The effect of a dominant kinase-dead Csf1r mutation associated with adult-onset leukoencephalopathy on brain development and neuropathology

Amino acid substitutions in the kinase domain of the human CSF1R protein are associated with autosomal dominant adult-onset leukoencephalopathy with axonal spheroids and pigmented glia (ALSP). To model the human disease, we created a disease-associated mutation (Glu631Lys; E631K) in the mouse Csf1r locus. Previous analysis demonstrated that heterozygous mutation ( Csf1r ^E631K/+ ) had a dominant inhibitory effect on CSF1R signaling in vitro and in vivo but did not recapitulate the pathology of the human disease. We speculated that leukoencephalopathy in humans requires an environmental trigger and/or epistatic interaction with common neurodegenerative disease-associated alleles.
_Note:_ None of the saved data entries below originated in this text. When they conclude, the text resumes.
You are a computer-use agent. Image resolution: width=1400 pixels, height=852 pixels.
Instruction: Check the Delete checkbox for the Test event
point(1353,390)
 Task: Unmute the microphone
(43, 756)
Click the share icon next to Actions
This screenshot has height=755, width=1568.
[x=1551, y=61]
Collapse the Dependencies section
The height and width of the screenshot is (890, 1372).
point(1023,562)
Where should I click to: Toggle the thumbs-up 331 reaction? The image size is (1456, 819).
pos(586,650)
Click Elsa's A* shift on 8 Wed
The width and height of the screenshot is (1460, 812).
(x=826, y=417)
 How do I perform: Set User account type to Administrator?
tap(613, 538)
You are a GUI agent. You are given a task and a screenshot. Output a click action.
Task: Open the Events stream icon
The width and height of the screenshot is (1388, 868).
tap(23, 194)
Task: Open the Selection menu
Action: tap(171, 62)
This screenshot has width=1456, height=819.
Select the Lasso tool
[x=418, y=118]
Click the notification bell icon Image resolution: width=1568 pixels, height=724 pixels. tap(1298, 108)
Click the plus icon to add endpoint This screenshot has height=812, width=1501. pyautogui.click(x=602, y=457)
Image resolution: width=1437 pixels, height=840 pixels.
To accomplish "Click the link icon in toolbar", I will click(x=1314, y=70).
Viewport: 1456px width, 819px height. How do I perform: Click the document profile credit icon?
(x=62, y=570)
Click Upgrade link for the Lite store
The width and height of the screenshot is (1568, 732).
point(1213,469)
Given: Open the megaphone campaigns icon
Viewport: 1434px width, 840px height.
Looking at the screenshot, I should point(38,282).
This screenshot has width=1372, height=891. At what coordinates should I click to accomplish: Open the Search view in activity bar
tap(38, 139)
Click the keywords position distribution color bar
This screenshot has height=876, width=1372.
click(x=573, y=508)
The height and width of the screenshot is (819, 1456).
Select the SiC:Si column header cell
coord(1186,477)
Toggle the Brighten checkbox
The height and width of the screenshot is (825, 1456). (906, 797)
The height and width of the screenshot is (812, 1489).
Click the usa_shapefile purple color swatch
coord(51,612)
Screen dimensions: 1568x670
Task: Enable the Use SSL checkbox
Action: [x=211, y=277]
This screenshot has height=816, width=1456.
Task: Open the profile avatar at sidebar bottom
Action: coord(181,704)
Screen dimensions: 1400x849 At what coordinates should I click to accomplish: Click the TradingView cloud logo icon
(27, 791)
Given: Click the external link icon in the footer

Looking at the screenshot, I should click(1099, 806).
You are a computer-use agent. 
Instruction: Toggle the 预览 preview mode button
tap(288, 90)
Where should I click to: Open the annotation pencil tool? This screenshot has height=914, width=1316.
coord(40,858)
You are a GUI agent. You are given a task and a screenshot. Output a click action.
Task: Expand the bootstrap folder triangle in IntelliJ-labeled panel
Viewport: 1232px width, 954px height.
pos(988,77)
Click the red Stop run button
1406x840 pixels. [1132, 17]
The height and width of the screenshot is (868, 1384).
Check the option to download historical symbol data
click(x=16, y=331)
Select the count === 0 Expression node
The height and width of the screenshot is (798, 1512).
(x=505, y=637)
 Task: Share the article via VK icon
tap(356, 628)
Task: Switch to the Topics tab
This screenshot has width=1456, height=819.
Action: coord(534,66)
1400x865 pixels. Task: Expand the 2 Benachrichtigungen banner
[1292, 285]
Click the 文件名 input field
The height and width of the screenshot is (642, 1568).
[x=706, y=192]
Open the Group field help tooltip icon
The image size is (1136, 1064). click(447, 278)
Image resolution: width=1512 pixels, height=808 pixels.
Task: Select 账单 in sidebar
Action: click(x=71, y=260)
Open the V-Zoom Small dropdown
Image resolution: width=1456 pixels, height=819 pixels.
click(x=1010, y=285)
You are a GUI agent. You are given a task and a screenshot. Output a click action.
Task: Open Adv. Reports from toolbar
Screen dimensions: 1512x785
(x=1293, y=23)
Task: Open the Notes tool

Here we examine the impact of heterozygous Csf1r mutation on microglial phenotype, normal postnatal brain development, age-related changes in gene expression and on two distinct pathologies in which microgliosis is a prominent feature, prion disease and experimental autoimmune encephalitis (EAE). The heterozygous Csf1r ^E631K/+ mutation reduced microglial abundance and the expression of microglial-associated transcripts relative to wild-type controls at 12 weeks and 43 weeks of age but had no selective effect on homeostatic markers such as P2ry12 . An epistatic interaction was demonstrated between Csf1r ^E631K/+ and Cxc3r1 ^EGFP/+ genotypes leading to dysregulated microglial and neuronal gene expression in both hippocampus and striatum. Heterozygous Csf1r ^E631K mutation reduced the microgliosis associated with both diseases. There was no significant impact on disease severity or progression in prion disease. In EAE, induced expression of inflammation-associated transcripts in the hippocampus and striatum was suppressed in parallel with microglia-specific transcripts, but spinal cord demyelination was exacerbated. The results support a dominant-negative model of CSF1R-associated leukoencephalopathy and likely contributions of an environmental trigger and/or genetic background to neuropathology.